• To do: For the records that follow, please set down exactly the lines between the one holding "This screenshot has height=1272, width=900." and the one holding "This screenshot has width=1262, height=952.", inclusive, and only those.

Entries supplied: Begin

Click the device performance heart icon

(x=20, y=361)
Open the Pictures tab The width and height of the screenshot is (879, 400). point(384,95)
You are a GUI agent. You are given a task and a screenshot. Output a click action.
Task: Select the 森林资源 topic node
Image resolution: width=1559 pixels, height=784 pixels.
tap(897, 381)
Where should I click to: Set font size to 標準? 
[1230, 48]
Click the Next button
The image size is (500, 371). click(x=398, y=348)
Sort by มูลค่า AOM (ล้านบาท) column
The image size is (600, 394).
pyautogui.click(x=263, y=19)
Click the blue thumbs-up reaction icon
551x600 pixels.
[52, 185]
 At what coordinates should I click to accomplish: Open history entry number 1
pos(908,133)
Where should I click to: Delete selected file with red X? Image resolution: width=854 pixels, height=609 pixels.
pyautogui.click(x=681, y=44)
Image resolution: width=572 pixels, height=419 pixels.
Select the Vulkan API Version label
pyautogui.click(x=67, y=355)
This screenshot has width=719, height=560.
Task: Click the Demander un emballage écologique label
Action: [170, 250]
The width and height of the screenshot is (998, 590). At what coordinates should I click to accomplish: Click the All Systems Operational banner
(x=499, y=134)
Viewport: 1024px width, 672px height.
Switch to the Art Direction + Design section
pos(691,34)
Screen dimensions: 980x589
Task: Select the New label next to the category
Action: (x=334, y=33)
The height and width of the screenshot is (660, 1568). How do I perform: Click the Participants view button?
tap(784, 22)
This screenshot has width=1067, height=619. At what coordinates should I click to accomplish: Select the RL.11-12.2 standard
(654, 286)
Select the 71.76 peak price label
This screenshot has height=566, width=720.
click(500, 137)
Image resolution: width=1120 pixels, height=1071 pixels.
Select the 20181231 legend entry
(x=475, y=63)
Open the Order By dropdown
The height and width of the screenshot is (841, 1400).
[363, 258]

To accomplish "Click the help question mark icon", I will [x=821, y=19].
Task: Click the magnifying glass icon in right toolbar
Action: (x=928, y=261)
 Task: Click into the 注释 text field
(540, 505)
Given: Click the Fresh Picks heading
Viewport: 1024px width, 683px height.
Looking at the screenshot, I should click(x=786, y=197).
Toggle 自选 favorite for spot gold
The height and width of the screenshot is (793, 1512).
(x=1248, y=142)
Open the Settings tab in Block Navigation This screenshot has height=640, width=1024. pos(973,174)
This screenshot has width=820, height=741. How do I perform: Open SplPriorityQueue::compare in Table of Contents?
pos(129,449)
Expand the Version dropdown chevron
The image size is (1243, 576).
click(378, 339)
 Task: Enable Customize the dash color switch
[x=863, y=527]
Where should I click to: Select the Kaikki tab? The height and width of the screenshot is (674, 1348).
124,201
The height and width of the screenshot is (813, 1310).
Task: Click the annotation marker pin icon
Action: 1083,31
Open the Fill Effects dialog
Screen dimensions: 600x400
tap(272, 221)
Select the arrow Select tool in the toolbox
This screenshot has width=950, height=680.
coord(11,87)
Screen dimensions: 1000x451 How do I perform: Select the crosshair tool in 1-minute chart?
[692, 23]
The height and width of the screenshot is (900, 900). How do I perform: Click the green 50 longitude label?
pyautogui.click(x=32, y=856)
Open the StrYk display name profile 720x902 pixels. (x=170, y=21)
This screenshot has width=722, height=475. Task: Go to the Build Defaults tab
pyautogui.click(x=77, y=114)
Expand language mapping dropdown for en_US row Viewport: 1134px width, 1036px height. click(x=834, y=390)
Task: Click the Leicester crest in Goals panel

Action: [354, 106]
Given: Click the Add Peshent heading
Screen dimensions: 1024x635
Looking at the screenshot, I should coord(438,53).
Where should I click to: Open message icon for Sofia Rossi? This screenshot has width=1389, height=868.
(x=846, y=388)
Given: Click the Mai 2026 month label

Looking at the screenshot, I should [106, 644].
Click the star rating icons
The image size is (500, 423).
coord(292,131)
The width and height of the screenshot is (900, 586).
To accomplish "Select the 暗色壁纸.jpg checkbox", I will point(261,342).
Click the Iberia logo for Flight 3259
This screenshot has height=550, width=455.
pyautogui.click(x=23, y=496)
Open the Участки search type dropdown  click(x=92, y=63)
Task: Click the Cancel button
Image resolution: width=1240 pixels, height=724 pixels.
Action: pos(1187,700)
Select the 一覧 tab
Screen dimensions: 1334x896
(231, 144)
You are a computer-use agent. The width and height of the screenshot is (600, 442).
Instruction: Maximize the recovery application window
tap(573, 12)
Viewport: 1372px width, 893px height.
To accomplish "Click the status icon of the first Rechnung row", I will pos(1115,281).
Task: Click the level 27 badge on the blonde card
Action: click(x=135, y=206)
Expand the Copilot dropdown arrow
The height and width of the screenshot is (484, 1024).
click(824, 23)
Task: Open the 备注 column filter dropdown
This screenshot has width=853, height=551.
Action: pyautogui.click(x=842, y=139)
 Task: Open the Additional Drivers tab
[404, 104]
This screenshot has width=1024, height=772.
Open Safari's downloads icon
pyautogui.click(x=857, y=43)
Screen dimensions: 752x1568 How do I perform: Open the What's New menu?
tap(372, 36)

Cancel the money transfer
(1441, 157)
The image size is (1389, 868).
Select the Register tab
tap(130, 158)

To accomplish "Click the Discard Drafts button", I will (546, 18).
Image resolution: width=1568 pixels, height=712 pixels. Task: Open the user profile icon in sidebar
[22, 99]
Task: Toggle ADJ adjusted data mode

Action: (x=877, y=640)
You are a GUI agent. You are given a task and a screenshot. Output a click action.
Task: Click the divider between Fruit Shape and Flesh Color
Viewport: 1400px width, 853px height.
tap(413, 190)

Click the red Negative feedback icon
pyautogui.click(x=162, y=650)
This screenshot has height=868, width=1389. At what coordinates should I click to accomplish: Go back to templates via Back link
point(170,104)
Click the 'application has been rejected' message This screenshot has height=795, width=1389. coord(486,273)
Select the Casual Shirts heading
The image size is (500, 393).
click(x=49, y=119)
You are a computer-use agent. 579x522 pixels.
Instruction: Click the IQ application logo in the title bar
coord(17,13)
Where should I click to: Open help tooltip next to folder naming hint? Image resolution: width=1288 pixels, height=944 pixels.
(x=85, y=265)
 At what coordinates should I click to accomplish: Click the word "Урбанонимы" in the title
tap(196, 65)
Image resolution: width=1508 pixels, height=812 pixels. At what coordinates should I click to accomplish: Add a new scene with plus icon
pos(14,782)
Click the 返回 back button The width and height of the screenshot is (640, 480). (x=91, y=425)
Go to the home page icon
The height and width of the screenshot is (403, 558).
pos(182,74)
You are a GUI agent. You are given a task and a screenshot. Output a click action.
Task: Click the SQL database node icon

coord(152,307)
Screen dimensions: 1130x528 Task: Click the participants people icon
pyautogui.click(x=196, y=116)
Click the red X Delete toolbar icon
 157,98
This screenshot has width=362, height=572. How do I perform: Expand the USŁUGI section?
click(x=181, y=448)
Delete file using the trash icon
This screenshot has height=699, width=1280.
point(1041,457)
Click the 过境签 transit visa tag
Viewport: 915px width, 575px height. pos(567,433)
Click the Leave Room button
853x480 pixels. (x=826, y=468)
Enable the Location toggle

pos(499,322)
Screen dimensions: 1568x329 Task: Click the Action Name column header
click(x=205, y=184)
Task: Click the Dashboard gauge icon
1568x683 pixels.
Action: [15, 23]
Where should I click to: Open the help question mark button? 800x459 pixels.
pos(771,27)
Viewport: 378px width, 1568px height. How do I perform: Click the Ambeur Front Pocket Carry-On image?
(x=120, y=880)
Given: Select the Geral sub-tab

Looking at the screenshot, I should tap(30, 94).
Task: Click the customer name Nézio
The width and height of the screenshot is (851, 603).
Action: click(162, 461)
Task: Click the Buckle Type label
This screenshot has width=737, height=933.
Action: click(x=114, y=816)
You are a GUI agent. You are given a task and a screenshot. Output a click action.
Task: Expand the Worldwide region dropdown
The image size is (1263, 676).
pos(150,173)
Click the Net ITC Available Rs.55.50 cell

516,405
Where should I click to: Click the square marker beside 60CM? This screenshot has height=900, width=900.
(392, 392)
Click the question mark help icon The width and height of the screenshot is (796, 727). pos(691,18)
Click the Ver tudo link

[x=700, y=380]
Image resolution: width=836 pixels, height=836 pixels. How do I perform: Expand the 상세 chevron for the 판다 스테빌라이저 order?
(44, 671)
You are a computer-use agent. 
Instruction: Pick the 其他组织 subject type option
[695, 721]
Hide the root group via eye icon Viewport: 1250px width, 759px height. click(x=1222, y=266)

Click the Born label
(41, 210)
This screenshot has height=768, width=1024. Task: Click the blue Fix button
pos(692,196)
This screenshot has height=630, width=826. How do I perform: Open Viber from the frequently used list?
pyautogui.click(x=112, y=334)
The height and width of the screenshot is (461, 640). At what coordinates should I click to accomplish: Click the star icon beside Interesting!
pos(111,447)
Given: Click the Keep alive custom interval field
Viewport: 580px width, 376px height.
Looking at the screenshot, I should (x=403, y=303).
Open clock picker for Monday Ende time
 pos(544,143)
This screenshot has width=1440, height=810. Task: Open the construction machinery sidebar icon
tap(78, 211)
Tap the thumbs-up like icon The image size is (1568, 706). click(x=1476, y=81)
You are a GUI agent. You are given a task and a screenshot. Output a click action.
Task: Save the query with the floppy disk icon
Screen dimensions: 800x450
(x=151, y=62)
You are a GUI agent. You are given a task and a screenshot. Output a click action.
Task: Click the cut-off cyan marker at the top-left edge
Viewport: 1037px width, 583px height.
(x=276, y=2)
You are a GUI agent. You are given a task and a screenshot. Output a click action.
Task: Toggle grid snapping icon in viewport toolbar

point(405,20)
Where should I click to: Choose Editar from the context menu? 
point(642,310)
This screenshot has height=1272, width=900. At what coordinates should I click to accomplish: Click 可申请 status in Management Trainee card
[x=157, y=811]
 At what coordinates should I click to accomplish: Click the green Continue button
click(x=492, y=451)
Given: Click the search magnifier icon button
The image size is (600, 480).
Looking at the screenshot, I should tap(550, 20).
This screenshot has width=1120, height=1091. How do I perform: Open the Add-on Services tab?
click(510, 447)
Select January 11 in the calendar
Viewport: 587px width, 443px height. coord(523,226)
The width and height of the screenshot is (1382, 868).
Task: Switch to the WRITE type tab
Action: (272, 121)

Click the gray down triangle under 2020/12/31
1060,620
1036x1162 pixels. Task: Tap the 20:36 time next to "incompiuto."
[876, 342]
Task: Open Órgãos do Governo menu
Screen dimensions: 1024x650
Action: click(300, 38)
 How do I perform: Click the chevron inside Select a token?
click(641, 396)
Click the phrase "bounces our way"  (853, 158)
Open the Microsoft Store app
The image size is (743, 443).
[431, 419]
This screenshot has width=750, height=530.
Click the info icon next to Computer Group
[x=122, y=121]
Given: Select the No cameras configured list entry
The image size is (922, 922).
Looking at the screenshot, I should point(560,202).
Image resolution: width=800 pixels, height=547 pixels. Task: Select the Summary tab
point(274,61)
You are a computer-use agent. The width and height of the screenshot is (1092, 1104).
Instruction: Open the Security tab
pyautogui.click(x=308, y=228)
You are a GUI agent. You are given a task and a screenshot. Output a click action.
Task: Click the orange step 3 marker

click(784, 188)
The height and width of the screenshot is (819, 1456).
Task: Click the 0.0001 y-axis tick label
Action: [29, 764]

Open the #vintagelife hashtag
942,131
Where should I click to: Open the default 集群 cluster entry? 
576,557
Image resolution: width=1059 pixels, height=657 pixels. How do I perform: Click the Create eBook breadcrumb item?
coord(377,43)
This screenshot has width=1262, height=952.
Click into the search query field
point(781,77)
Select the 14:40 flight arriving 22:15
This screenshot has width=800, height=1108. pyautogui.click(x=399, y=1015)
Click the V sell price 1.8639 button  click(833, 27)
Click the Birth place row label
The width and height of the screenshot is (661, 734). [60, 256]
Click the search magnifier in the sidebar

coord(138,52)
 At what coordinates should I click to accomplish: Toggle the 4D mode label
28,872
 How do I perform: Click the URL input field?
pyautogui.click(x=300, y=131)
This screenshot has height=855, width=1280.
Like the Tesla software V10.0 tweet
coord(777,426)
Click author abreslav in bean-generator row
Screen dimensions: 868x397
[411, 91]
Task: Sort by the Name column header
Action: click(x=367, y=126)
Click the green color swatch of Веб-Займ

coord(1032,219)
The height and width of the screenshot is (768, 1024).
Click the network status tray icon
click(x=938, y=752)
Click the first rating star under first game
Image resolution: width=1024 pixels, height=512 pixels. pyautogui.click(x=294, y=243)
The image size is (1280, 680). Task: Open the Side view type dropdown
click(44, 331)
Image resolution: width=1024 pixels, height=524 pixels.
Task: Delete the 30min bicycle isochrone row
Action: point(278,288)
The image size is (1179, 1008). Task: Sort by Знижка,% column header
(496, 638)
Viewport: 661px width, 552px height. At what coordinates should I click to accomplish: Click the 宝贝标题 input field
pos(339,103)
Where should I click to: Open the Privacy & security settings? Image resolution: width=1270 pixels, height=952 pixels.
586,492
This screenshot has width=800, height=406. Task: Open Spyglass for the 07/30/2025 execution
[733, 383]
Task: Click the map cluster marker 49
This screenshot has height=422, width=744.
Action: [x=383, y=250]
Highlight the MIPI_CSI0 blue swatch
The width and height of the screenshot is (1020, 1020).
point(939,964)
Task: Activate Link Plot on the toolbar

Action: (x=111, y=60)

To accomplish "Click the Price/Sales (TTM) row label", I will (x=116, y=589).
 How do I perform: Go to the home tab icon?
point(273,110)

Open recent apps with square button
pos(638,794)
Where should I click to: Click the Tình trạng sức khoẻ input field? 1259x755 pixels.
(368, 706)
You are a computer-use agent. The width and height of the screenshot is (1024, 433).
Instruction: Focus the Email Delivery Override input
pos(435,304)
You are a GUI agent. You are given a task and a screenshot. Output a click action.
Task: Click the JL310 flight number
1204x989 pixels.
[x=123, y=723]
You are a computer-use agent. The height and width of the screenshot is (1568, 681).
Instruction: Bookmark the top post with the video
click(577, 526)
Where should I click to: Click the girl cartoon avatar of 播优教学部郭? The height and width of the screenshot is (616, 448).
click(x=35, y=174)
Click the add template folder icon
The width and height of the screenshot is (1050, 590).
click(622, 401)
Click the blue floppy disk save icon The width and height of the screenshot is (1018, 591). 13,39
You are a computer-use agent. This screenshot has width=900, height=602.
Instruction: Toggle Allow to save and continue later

Entries supplied: End

• Solution to this exercise:
This screenshot has height=1272, width=900. At what coordinates should I click to accomplish: Click 可申请 status in Management Trainee card
[x=157, y=811]
 At what coordinates should I click to accomplish: Click the green Continue button
click(x=492, y=451)
Given: Click the search magnifier icon button
The image size is (600, 480).
Looking at the screenshot, I should tap(550, 20).
This screenshot has width=1120, height=1091. How do I perform: Open the Add-on Services tab?
click(510, 447)
Select January 11 in the calendar
Viewport: 587px width, 443px height. coord(523,226)
The width and height of the screenshot is (1382, 868).
Task: Switch to the WRITE type tab
Action: (272, 121)

Click the gray down triangle under 2020/12/31
1060,620
1036x1162 pixels. Task: Tap the 20:36 time next to "incompiuto."
[876, 342]
Task: Open Órgãos do Governo menu
Screen dimensions: 1024x650
Action: click(300, 38)
 How do I perform: Click the chevron inside Select a token?
click(641, 396)
Click the phrase "bounces our way"  (853, 158)
Open the Microsoft Store app
The image size is (743, 443).
[431, 419]
This screenshot has width=750, height=530.
Click the info icon next to Computer Group
[x=122, y=121]
Given: Select the No cameras configured list entry
The image size is (922, 922).
Looking at the screenshot, I should point(560,202).
Image resolution: width=800 pixels, height=547 pixels. Task: Select the Summary tab
point(274,61)
You are a computer-use agent. The width and height of the screenshot is (1092, 1104).
Instruction: Open the Security tab
pyautogui.click(x=308, y=228)
You are a GUI agent. You are given a task and a screenshot. Output a click action.
Task: Click the orange step 3 marker

click(784, 188)
The height and width of the screenshot is (819, 1456).
Task: Click the 0.0001 y-axis tick label
Action: [29, 764]

Open the #vintagelife hashtag
942,131
Where should I click to: Open the default 集群 cluster entry? 
576,557
Image resolution: width=1059 pixels, height=657 pixels. How do I perform: Click the Create eBook breadcrumb item?
coord(377,43)
This screenshot has width=1262, height=952.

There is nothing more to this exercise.